Gaining more insight into their diversity, prevalence, and etiopathogenesis is therefore essential. The present study assessed the following questions: (i) Are additional polyomaviruses circulating in humans and non-human primates? (ii) How is their phylogenetic relationship to other polyomaviruses? (iii) Are these viruses able to provide insight into possible transmission routes, tropisms and pathogenities? (iv) Is there evidence for the existence of so far unknown human polyomaviruses? A total of 792 necropsy samples of simian origin were analyzed for the presence of polyomaviruses by using degenerate primer-based PCR. With this approach a high prevalence of polyomaviruses in spleen, lymph node and intestine samples was detected and 30 novel non-human primate polyomaviruses were identified: 19 in great apes (15 in chimpanzees, three in gorillas and one in orangutan), five in Old World monkeys and six in New World monkeys. Seventeen complete genomes were amplified. Phylogenetic analysis revealed that these new polyomaviruses span nearly the entire known diversity of mammalian polyomaviruses. This fact suggests that primates as a whole, including humans, are infected with a plethora of polyomaviruses. Ten polyomaviruses detected in wild Great apes revealed a remarkably close relationship to the human MCPyV. Thus, MCPyV could be the result of interspecies transmission of a MCPyV-like chimpanzee polyomavirus to humans. Additional 597 human samples were tested by using a degenerate PCR, wherein urine samples proved as the most appropriate material for polyomavirus detection. An unknown polyomavirus sequence was amplified from the serum of a kidney transplant patient under immunosuppressive treatment. The genome of this virus was completely sequenced. In phylogenetic analyses, it appeared as the closest relative to the African green monkey-derived lymphotropic polyomavirus (LPyV).
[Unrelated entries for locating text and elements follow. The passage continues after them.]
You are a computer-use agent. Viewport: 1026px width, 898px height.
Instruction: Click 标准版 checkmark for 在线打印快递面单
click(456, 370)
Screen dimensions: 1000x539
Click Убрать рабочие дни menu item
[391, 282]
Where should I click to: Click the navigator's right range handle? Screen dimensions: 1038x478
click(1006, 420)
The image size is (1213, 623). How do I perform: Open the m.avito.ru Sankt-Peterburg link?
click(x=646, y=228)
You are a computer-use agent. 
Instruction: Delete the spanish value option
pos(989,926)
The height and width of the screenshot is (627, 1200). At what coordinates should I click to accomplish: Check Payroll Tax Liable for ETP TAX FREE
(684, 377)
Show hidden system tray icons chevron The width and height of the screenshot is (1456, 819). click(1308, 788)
The reactivity of human sera against LPyV is due to crossreactivity between HPyV9 and LPyV. To further examine the diversity of human polyomaviruses we used a combinatorial approach comprised of initial degenerate primer-based PCR identification and phylogenetic analysis of non-human primate species. In addition, polyomavirus-specific serological analysis of human sera was applied. Four chimpanzee polyomaviruses with no human counterpart were expressed in E. coli for use as antigens in an ELISA. Human serum and plasma samples from both Côte d‘Ivoire and Germany showed frequent seropositivity for these four viruses. These results support the existence of additional polyomaviruses circulating within the human population that are genetically and serologically related to existing chimpanzee polyomaviruses. Given the accelerated rate of human polyomavirus discovery over the last few years, it appears very likely that further, still-unknown polyomaviruses are actually circulating in human populations. Elucidating the evolutionary development may foster a better understanding of the pathogenicity of the novel polyomaviruses.
Therefore, our study on primates is of importance since it provides insight into polyomavirus diversity and tropism due to improved nucleic-based methods for the detection of unknown polyomaviruses.